Data from: Strategic pheromone signalling by mate searching females of the sexually cannibalistic spider Argiope bruennichi
Weiss, Katharina; Schneider, Jutta M. (2021), Data from: Strategic pheromone signalling by mate searching females of the sexually cannibalistic spider Argiope bruennichi, Dryad, Dataset, https://doi.org/10.5061/dryad.g79cnp5qk
Reproduction often requires finding a mating partner. To this end, females of many arthropods advertise their presence to searching males via volatile chemical signals.
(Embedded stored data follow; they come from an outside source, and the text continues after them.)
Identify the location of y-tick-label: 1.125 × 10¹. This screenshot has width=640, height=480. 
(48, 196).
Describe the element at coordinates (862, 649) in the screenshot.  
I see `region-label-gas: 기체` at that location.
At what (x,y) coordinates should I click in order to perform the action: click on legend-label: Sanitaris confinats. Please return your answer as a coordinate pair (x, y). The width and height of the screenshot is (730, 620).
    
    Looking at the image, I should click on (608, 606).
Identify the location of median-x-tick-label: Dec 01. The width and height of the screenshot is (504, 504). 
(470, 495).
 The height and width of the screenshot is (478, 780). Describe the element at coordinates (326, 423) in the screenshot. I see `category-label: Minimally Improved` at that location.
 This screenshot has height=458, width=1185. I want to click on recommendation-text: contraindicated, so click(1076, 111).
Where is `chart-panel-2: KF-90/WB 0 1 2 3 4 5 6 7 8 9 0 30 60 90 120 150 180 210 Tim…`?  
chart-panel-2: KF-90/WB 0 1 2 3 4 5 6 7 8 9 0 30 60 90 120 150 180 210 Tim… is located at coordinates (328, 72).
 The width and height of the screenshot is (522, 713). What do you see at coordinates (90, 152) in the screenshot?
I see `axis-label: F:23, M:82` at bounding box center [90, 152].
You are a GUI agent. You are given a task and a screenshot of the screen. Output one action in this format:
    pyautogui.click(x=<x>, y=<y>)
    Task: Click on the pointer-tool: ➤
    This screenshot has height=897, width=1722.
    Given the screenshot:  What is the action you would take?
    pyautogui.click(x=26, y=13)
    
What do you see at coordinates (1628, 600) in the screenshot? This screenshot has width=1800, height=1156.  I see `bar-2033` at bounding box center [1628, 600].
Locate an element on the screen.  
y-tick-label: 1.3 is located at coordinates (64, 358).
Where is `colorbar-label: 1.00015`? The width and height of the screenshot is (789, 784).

Such pheromones are considered low-cost signals, although this notion is based on little evidence and has recently been challenged. Even when utilizing comparatively low-cost signals, females should signal as little as possible to minimize costs while still ensuring mate attraction. Here we test the strategic-signalling hypothesis using Argiope bruennichi. In this orb-weaving spider, egg maturation commences with adult moult and females that do not attract a male in time will lay a large batch of unfertilized eggs approximately three weeks after maturation. Using GC-MS analyses, we show that virgin females enhance their signalling effort, i.e. pheromone quantity per unit body weight, with increasing age and approaching oviposition. We further demonstrate that pheromone release is condition dependent, suggesting the occurrence of physiological costs. Mate choice assays revealed that pheromone quantity is the only predictor of female attractiveness for males. In support of the strategic- signalling hypothesis, pheromone signals by female A. bruennichi become stronger with increased need as well as body weight, and might thus also qualify as an honest signal of female quality.